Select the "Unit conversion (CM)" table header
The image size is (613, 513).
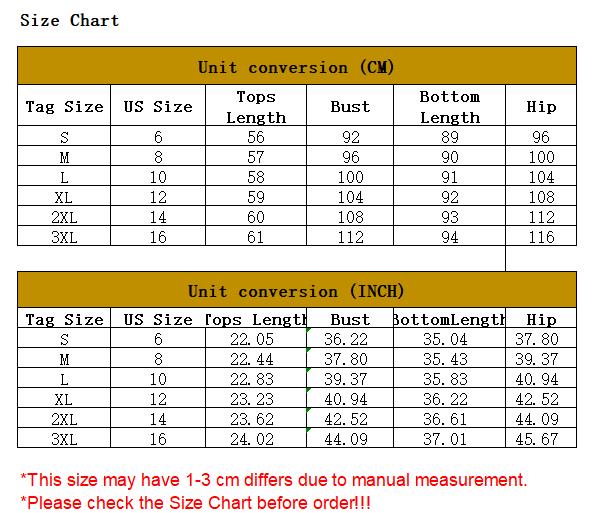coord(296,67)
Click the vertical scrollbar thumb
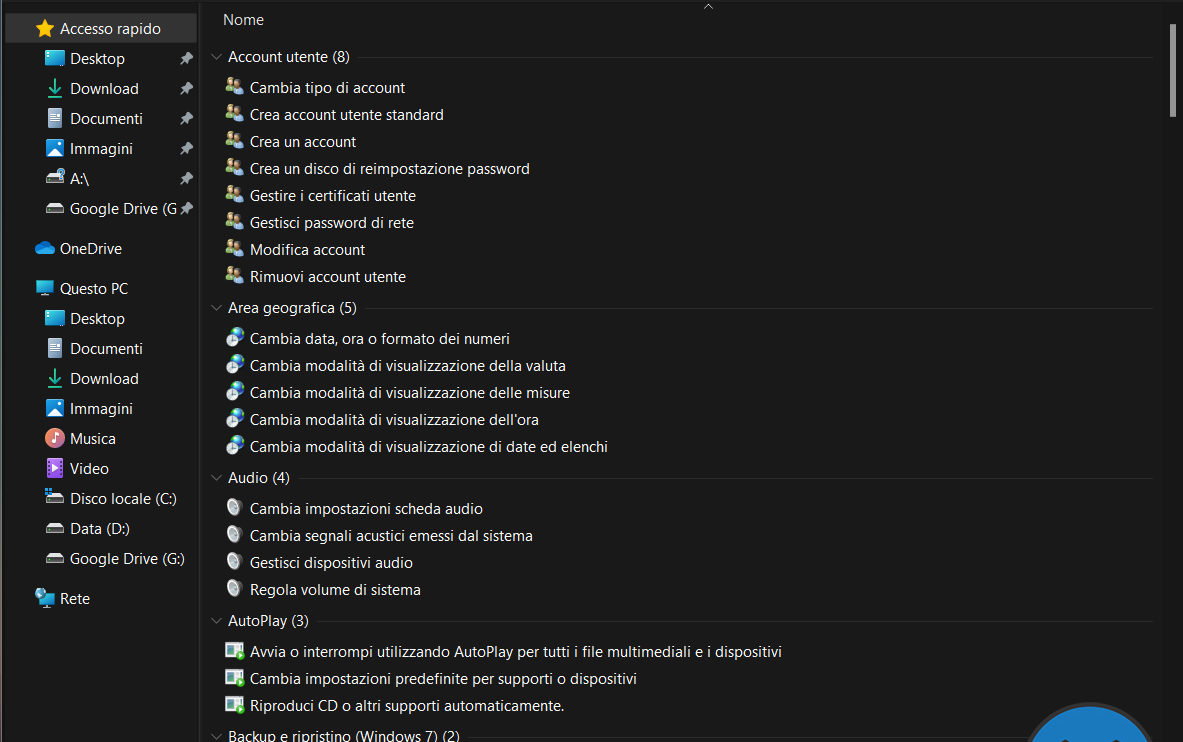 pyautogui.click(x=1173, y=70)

-=-=-=-=-

* What is expected
Swap "vertical" for "horizontal" in the rows above and give every row again with nothing else altered. Leave the pictures out.

* Expected answer
Select the "Unit conversion (CM)" table header
The image size is (613, 513).
coord(296,67)
Click the horizontal scrollbar thumb
 pyautogui.click(x=1173, y=70)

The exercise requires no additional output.